At sunset, Paris and Jamie both had to leave. “We’ll come by tomorrow, ok? It’s Saturday!”
“Oh, I’ll be skilling all day tomorrow,” Red said. “But you can come over and hang out anyway.”
Clarence stuck around for a while.
“I like your star story, Red!” he said. “It’s like this robot story I heard. This robot went for a really long walk. I mean, really long. All the way down to the corner. Then he stopped. ‘What are you doing there, Little Bot?’ this guy asked. ‘Stuck,’ said the bot. ‘My four corner code lookup-character method only includes three corners. I don’t know the character for “home.”‘”
“That’s a good story, Clarence,” Red said. “But it doesn’t really make any sense. Nobody knows the ‘four corner code lookup-character method.’ So nobody is going to get the point of the story.”
“See, here’s a good story! Once there was this boy whose favorite color was orange. (Everybody knows orange, right?) So he always walked around in an orange vest. And once some mean lady said to him, ‘What? Do you think you’re a fruit? Are you asking to be pealed? What’s with that orange vest all the time?’ And the boy just whistled and smiled until the mean lady blew a fuse and blew up! Kabooie! Just like that!”

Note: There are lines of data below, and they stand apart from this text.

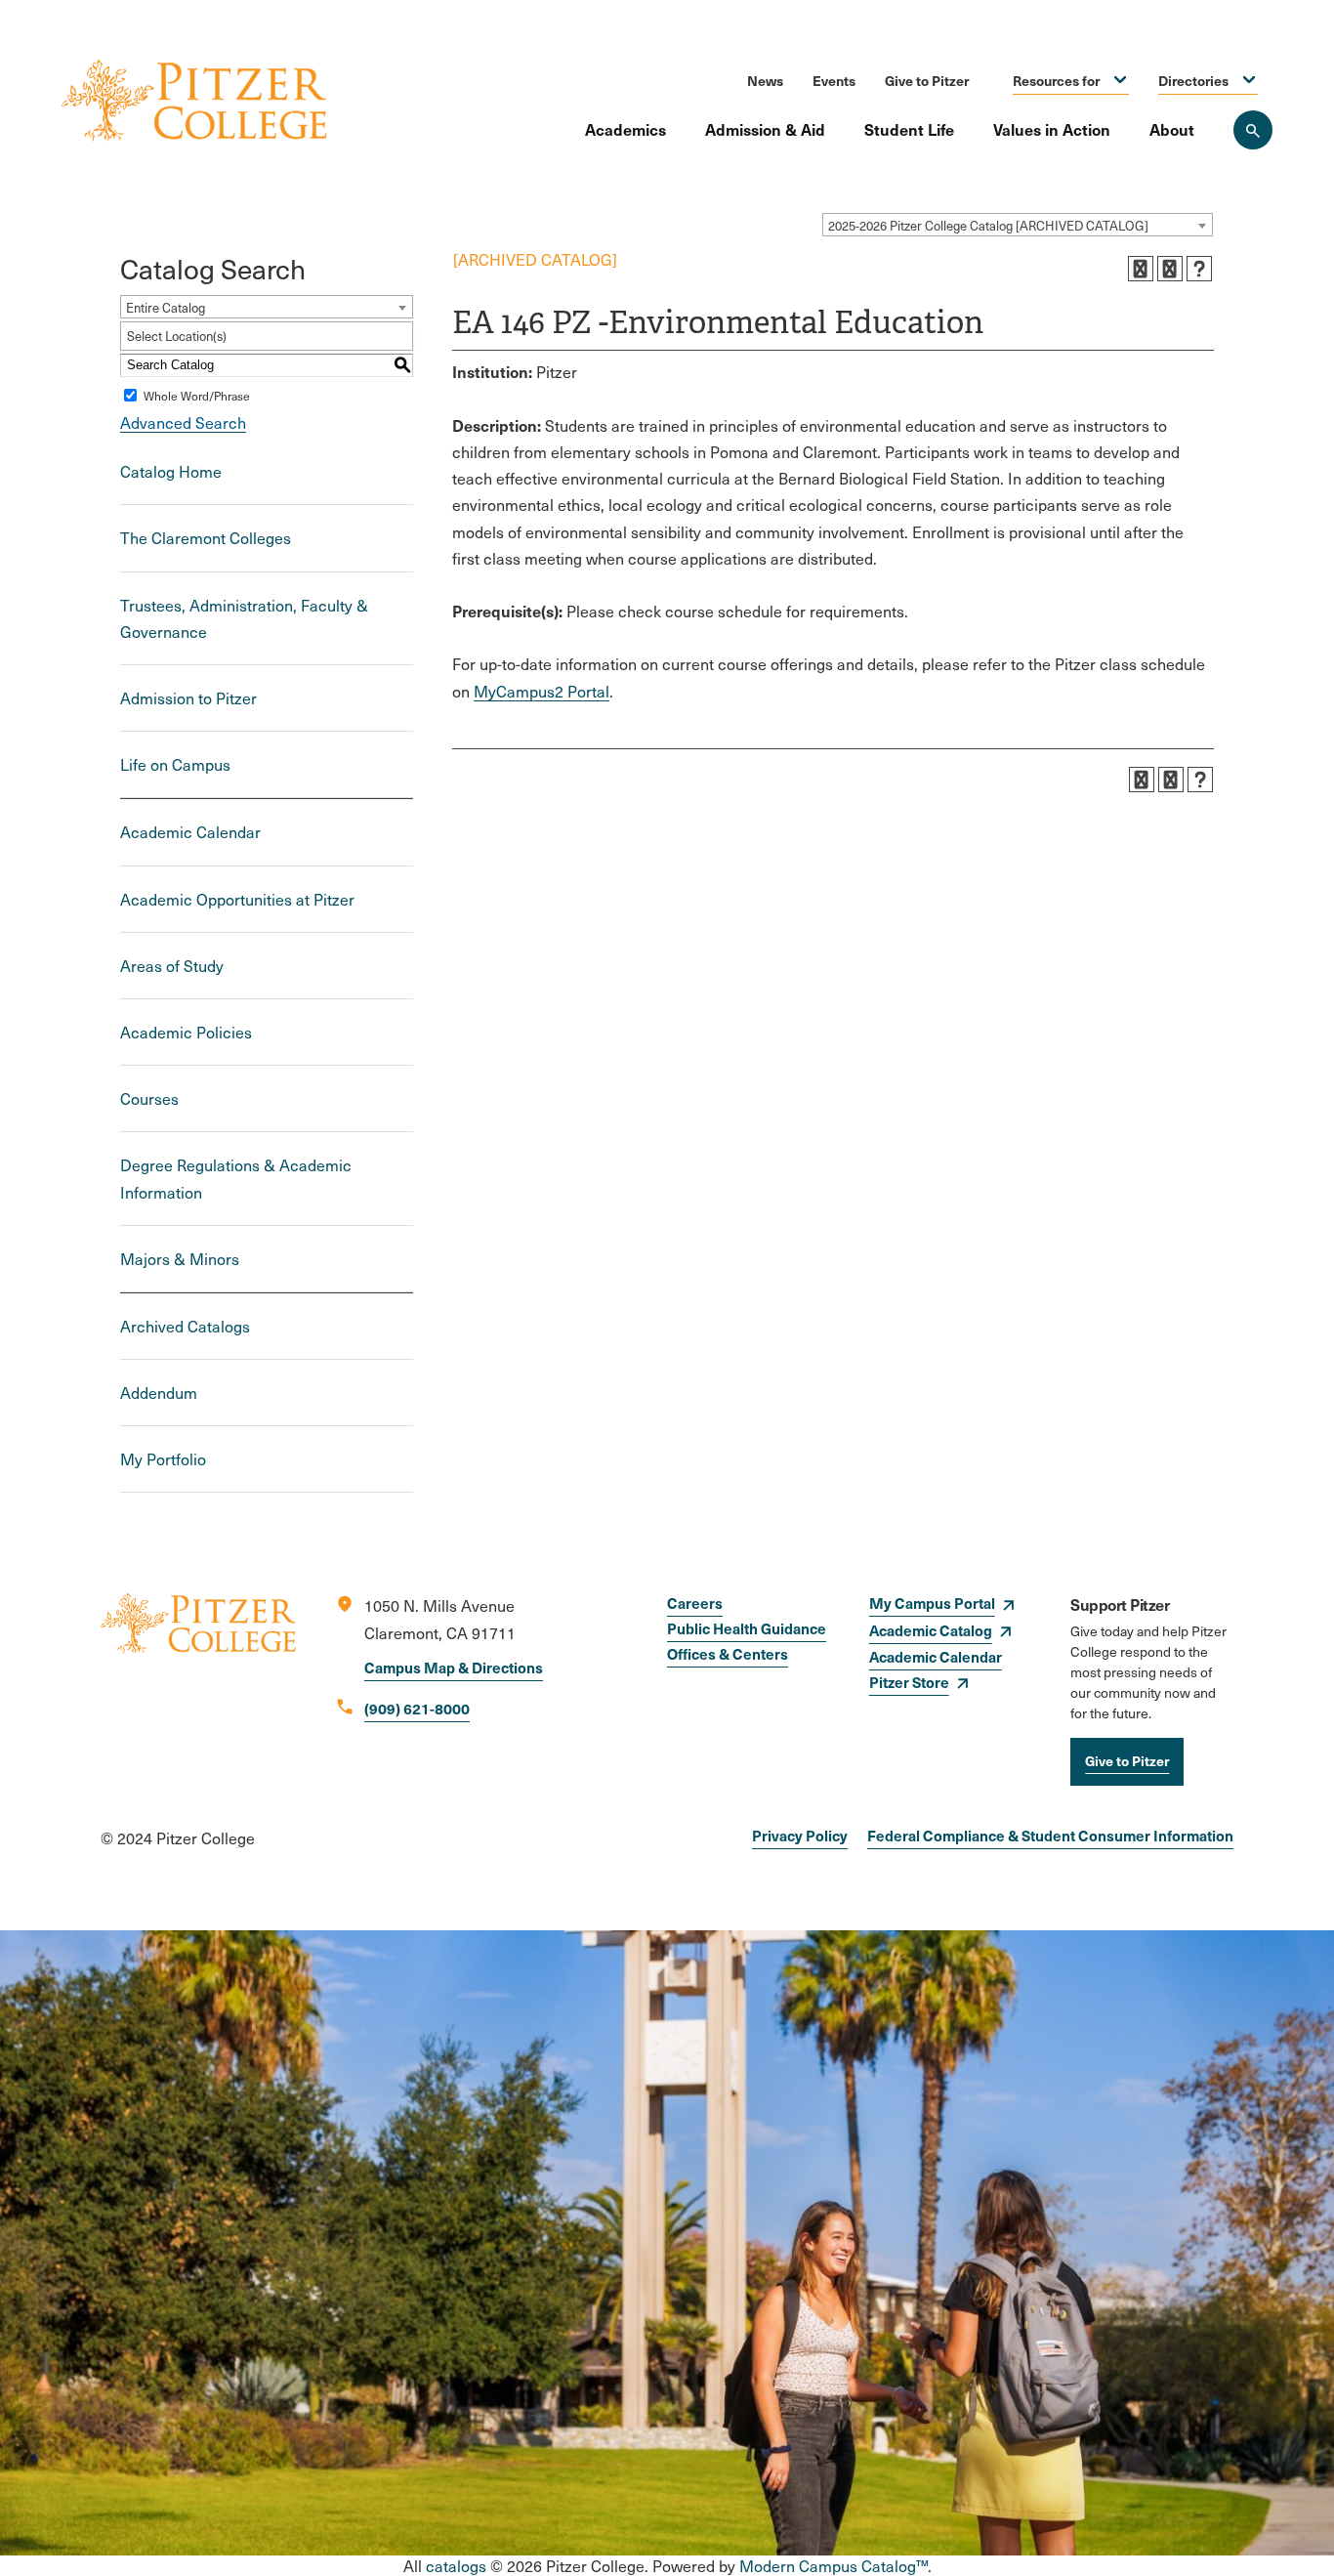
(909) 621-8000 (417, 1708)
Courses (149, 1098)
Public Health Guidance (746, 1628)
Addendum (158, 1392)
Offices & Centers (727, 1653)
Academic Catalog (930, 1630)
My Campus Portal (932, 1602)
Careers (695, 1602)
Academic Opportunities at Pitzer (237, 899)
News (765, 80)
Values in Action (1051, 129)
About (1171, 129)
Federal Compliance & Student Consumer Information (1050, 1835)
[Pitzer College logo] (198, 1689)
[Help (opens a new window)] (1199, 268)
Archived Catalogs (185, 1326)
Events (834, 80)
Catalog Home (171, 471)
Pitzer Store (909, 1681)
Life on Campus (175, 764)
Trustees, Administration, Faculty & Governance (244, 618)
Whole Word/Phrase (197, 395)
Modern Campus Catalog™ (833, 2565)
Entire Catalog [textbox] (165, 308)
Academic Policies (186, 1032)
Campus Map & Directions (453, 1667)
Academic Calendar (190, 832)
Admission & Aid (765, 129)
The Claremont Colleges (205, 538)
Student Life (909, 129)
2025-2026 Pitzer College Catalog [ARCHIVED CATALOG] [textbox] (988, 225)
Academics (625, 129)
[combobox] (1017, 224)
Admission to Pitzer (188, 698)
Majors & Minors (179, 1258)
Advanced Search (183, 422)
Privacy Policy (800, 1835)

“That’s wild,” said Clarence.
“But it’s exciting, right? That’s a good story!”
As it was getting dark, Alder joined them.
“What’re you laughing about?” he asked Clarence.
“It’s nothing,” said Red.
“I was just–”
“Just nothing,” repeated Red.
“No, I was just–”
“Never mind,” said Red.
“I was just asking what color dress Red planned to wear at her wedding! I was wondering if maybe it might be orange! So that it would have real a-peal!”